For the nursing home industry, this is not the beginning. It does not consider staffing to be an appropriate measure of residents’ performance. Conversely, Cornett’s lobbying group represents more than 800 nursing homes, and he said that facilities should be graded based on the number of patients’ falls and infections and their ability to perform daily activities.

“We need more employees and want to pay our employees,” Connet said. “But we need the state to change the system so that we can get more funding for staffing. And this will require more funding.”

The nursing home warned that excessive attention to staffing would neglect other critical costs of operating the facility safely. They said that even under the current reimbursement system, the facilities are barely maintained.

“Not all costs in the facility are borne by employees. Like other healthcare providers, professional nursing organizations have various costs, including medical supplies, consulting, real estate, taxes, administrative services, management fees, etc.,” Mark Johnson Said, an attorney for Brius Healthcare, one of California’s largest care chains.

It is questionable whether legislators will sympathize with the industry’s request for more funding. They are increasingly demanding transparency in how skilled nursing organizations make money and spend money. Like hospitals and other health care providers, nursing facilities have received billions of dollars in federal COVID relief funds to help offset the cost of hiring temporary workers, testing, and protective equipment. Legislators have not forgotten that this $12 billion industry is attracting more and more private investors to buy ownership shares in its facilities.

“This tells me that there is money there, and there is profit,” said Wood, who is also a member of the budget subcommittee, which will review the government’s proposals. “If they don’t have a chance to get a considerable return, private equity will not enter the facility.”

The state’s approximately 400,000 nursing home residents face many risks, and the industry is Sacramento’s large and powerful force.
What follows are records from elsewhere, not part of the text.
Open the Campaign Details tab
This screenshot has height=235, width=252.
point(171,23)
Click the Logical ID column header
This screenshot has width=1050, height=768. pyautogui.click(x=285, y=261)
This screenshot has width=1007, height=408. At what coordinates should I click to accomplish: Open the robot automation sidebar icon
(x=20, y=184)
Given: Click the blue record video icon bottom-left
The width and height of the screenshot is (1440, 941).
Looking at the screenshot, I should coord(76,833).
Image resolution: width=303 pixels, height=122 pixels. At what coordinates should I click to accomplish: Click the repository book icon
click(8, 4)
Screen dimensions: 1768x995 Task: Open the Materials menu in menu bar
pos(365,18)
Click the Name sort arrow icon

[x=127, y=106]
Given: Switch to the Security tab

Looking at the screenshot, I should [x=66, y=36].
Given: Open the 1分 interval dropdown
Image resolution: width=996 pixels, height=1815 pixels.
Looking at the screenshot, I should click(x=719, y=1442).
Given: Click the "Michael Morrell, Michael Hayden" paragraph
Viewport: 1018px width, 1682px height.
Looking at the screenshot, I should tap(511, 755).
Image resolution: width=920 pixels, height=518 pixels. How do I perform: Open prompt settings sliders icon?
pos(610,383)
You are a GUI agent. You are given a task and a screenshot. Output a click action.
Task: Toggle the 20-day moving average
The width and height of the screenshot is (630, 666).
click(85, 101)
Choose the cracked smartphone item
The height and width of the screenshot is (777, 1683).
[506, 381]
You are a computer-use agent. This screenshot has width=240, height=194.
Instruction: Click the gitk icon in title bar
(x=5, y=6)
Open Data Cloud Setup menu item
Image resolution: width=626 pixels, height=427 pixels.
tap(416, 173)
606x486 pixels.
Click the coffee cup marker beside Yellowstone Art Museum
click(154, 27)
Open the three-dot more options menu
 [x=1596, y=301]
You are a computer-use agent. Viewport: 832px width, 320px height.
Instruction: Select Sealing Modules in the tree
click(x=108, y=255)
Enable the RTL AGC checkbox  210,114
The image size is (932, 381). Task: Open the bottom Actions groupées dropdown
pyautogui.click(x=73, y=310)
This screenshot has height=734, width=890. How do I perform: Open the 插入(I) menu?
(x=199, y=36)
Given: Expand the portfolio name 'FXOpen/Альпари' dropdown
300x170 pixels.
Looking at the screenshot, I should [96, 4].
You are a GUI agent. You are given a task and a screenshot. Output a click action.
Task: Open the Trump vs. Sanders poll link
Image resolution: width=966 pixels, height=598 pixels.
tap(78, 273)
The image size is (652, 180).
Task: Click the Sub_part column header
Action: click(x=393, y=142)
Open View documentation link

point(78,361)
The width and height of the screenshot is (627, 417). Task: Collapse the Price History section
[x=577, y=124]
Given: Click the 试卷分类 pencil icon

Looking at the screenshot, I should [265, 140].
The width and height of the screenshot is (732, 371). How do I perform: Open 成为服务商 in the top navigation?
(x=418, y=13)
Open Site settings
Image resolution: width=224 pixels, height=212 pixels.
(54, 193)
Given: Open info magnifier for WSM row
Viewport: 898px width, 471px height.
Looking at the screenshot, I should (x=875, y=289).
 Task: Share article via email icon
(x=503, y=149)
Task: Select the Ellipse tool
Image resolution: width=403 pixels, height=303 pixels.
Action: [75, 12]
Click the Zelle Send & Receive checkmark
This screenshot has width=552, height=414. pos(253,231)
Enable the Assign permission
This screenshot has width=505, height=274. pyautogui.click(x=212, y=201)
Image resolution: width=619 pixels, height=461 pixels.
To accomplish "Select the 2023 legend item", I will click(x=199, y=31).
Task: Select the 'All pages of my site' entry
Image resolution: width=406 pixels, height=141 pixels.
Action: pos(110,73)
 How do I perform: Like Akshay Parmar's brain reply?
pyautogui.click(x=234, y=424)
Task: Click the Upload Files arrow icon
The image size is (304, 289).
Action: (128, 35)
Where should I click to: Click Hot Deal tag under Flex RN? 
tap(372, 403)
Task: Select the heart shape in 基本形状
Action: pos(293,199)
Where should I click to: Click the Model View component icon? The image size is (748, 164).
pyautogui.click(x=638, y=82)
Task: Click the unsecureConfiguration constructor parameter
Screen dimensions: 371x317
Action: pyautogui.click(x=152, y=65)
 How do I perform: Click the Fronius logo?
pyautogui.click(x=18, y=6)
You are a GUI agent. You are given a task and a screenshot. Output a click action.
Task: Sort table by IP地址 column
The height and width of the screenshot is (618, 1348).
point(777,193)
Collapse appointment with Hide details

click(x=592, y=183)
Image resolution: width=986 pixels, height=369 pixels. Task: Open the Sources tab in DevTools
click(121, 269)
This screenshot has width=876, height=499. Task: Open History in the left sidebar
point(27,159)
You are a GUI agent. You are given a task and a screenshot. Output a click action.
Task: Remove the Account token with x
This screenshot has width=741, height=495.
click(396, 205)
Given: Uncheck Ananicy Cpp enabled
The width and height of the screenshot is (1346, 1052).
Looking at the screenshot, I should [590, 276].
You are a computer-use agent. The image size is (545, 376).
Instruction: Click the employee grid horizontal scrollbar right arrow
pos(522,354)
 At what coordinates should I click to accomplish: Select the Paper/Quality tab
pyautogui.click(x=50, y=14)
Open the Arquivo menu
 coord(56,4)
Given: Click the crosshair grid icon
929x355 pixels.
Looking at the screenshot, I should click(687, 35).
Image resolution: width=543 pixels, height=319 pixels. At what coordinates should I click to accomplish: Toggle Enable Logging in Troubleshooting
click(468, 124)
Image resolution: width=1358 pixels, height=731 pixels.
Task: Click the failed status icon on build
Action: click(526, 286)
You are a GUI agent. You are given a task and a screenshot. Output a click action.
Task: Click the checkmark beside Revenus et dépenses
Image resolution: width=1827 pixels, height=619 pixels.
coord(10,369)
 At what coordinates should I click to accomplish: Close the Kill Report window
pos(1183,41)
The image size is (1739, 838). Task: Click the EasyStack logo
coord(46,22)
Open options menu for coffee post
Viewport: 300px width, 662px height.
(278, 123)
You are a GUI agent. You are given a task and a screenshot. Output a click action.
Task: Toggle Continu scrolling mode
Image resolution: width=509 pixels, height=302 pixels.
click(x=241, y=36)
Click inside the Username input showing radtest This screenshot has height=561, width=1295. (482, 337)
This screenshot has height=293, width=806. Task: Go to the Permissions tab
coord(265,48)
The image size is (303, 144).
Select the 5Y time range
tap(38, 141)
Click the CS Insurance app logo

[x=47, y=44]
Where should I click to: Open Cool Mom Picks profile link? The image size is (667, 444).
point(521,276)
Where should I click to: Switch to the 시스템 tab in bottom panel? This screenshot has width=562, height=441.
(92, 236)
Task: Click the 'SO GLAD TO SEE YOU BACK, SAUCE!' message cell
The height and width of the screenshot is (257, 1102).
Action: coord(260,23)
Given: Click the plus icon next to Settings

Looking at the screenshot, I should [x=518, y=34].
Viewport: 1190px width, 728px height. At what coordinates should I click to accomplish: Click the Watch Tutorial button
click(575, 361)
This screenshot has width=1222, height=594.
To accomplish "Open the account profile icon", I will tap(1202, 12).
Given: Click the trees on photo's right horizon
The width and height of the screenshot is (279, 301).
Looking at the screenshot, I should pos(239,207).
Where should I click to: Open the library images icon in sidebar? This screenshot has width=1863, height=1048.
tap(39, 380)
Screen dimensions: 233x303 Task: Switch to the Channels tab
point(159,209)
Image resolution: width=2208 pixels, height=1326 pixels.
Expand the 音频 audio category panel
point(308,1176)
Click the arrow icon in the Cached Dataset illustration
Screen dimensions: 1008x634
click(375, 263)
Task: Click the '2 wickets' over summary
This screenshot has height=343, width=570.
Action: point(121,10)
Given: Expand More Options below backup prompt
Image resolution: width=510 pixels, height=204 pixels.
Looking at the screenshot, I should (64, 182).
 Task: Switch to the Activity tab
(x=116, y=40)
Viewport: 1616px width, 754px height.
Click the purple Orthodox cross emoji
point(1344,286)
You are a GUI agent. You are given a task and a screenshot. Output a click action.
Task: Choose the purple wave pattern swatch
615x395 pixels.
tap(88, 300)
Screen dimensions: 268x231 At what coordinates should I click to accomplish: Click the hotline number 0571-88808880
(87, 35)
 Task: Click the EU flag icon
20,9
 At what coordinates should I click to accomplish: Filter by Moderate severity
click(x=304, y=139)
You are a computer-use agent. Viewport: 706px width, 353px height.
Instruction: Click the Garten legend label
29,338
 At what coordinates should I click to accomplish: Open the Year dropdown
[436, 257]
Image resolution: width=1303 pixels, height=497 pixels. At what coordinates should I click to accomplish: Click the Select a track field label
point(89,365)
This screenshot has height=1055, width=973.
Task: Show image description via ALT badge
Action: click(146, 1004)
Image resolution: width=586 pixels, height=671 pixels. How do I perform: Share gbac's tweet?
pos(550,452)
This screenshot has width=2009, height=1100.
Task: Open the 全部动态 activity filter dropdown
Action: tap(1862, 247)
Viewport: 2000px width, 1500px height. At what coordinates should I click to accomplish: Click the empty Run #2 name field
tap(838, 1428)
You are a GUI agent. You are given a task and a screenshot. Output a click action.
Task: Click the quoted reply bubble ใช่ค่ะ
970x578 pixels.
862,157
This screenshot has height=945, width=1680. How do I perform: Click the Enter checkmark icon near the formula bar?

According to records submitted to the California Secretary of State, the California Health Facility Association provided more than US$2 million in donations and spent US$5.67 million in the past 10 years from January 1, 2011 to September 30, 2021. Lobbying legislators. office. Its chief executive, Cornett, is a veteran of the State Capitol and served as the highest budget assistant to four former Speakers of the House and two Senate leaders.

During this period, the owners and operators of the 50 largest individual and corporate nursing homes in California directly provided a total of $2.6 million in funding to legislators, Republican and Democratic state parties, and voting measures. This number may be underestimated because it is difficult to determine that everyone owns the nursing home or chain store. Facilities are usually partly owned by real estate investors, venture capital companies, and other business interests not included in government records.

Konet played down the influence of his industry and said that trial lawyers are financially strong participants and are funding patient advocates, and these groups dispute the allegation.

But a 2018 report by California auditors found that the three major private operators—Brius Healthcare, Plum Healthcare Group, and Longwood Management Corp.—are very profitable. By 2015, the most recent year analyzed by state auditors, their net income in 2006 was US$10 million, which had increased to between US$35 million and US$54 million.

Patience advocates say these profits negate the argument that the industry needs more taxpayer funding.

“In a way, the state is confused by the idea that the money they are paying now is not enough to do the work we ask them to do,” said Tony Chicotel, an attorney for the California Nursing Advocate. Family reform. “The most important thing is that it can be profitable.